== SUPPLIED PASSAGE
Camera component¶
Note
This document describes a new experimental API. The more traditional approach for handling a camera is described in Camera and Viewport.
Camera-as-a-component is an alternative way of structuring a game, an approach that allows more flexibility in placing the camera, or even having more than one camera simultaneously.
In order to understand how this approach works, imagine that your game world is an entity that exists somewhere independently from your application. Imagine that your game is merely a window through which you can look into that world. That you can close that window at any moment, and the game world would still be there. Or, on the contrary, you can open multiple windows that all look at the same world (or different worlds) at the same time.
With this mindset, we can now understand how camera-as-a-component works.
First, there is the World class, which contains all components that are
inside your game world. The World
component can be mounted anywhere, for
example at the root of your game class.
Then, a CameraComponent class that “looks at” the World
. The
CameraComponent
has a Viewport
and a Viewfinder
inside, allowing both the
flexibility of rendering the world at any place on the screen, and also control
the viewing location and angle.
World¶
This component should be used to host all other components that comprise your
game world. The main property of the World
class is that it does not render
through traditional means – instead, create one or more CameraComponents
to “look at” the world.
A game can have multiple World
instances that can be rendered either at the
same time, or at different times. For example, if you have two worlds A and B
and a single camera, then switching that camera’s target from A to B will
instantaneously switch the view to world B without having to unmount A and
then mount B.
Just like with most Component
s, children can be added to World
by using the
children
argument in its constructor, or by using the add
or addAll
methods.
CameraComponent¶
This is a component through which a World
is rendered. It requires a
reference to a World
instance during construction; however later the target
world can be replaced with another one. Multiple cameras can observe the same
world at the same time.
A CameraComponent
has two other components inside: a Viewport and a
Viewfinder. Unlike the World
object, the camera owns the viewport and
the viewfinder, which means those components are children of the camera.
There is also a static property CameraComponent.currentCamera
which is not
null only during the rendering stage, and it returns the camera object that
currently performs rendering. This is needed only for certain advanced use
cases where the rendering of a component depends on the camera settings. For
example, some components may decide to skip rendering themselves and their
children if they are outside of the camera’s viewport.
CameraComponent.withFixedResolution()¶
This factory constructor will let you pretend that the user’s device has a fixed resolution of your choice. For example:
final camera = CameraComponent.withFixedResolution(
world: myWorldComponent,
width: 800,
height: 600,
);
This will create a camera with a viewport centered in the middle of the screen, taking as much space as possible while still maintaining the 800:600 aspect ratio, and showing a game world region of size 800 x 600.
A “fixed resolution” is very simple to work with, but it will underutilize the user’s available screen space, unless their device happens to have the same pixel ratio as your chosen dimensions.
====
== ENTRIES
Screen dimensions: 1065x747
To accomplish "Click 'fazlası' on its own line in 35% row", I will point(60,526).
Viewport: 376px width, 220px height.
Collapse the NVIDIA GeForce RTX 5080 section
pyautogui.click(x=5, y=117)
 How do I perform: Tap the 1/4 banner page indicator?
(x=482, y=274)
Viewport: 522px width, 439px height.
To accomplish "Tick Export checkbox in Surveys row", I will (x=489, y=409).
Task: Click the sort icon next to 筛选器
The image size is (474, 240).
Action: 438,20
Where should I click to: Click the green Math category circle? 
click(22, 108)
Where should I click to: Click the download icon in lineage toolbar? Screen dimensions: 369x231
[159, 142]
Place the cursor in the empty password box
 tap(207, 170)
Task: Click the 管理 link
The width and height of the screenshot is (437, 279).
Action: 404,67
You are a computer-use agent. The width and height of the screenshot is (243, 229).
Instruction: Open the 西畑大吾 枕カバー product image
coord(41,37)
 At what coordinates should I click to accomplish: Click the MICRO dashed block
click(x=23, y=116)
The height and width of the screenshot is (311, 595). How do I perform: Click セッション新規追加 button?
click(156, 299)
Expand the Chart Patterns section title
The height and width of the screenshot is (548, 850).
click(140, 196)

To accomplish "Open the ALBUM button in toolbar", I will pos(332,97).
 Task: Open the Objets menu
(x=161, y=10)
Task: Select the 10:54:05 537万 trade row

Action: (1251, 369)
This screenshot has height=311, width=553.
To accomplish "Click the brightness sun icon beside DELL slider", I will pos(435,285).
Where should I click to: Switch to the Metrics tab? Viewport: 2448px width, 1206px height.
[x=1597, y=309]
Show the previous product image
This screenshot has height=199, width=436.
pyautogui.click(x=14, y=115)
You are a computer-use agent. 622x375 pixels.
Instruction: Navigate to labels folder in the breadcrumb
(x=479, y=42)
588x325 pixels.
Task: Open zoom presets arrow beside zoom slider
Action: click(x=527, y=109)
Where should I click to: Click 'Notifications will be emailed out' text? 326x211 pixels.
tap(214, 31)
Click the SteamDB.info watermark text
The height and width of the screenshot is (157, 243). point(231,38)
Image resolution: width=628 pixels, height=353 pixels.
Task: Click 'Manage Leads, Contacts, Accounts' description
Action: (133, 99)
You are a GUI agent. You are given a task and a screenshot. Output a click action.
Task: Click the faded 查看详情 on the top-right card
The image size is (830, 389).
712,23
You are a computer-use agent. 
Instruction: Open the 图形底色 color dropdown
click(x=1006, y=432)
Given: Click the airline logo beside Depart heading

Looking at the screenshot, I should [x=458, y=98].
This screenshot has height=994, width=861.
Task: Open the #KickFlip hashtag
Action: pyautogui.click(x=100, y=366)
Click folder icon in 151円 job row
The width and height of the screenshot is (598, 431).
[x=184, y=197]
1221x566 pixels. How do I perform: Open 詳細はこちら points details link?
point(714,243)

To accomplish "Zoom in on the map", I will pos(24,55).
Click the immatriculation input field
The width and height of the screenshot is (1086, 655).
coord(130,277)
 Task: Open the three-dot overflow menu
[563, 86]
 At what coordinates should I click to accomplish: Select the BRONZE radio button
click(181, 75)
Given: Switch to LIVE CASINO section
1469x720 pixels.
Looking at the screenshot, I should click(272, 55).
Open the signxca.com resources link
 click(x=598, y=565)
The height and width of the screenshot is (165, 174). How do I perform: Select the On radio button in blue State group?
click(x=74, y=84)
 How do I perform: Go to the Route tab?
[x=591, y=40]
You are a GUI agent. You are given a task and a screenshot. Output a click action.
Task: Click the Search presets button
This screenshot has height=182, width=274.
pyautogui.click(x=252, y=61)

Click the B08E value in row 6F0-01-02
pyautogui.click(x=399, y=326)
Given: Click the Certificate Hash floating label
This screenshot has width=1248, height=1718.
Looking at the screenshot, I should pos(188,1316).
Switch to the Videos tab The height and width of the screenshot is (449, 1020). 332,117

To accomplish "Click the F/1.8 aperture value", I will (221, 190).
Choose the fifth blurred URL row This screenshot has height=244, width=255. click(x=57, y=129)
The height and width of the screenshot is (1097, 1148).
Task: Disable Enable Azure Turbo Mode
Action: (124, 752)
====
◆ PROBLEMS TO SOLVE
#1 In the camera component text, copy the stretch from "Camera component¶" through "Camera and Viewport.", swapping "experimental" for "preview".
#2 According to the camera component text, which two components does a CameraComponent contain?

◆ FULL SOLUTIONS
#1
Camera component¶
Note
This document describes a new preview API. The more traditional approach for handling a camera is described in Camera and Viewport.

#2 A Viewport and a Viewfinder.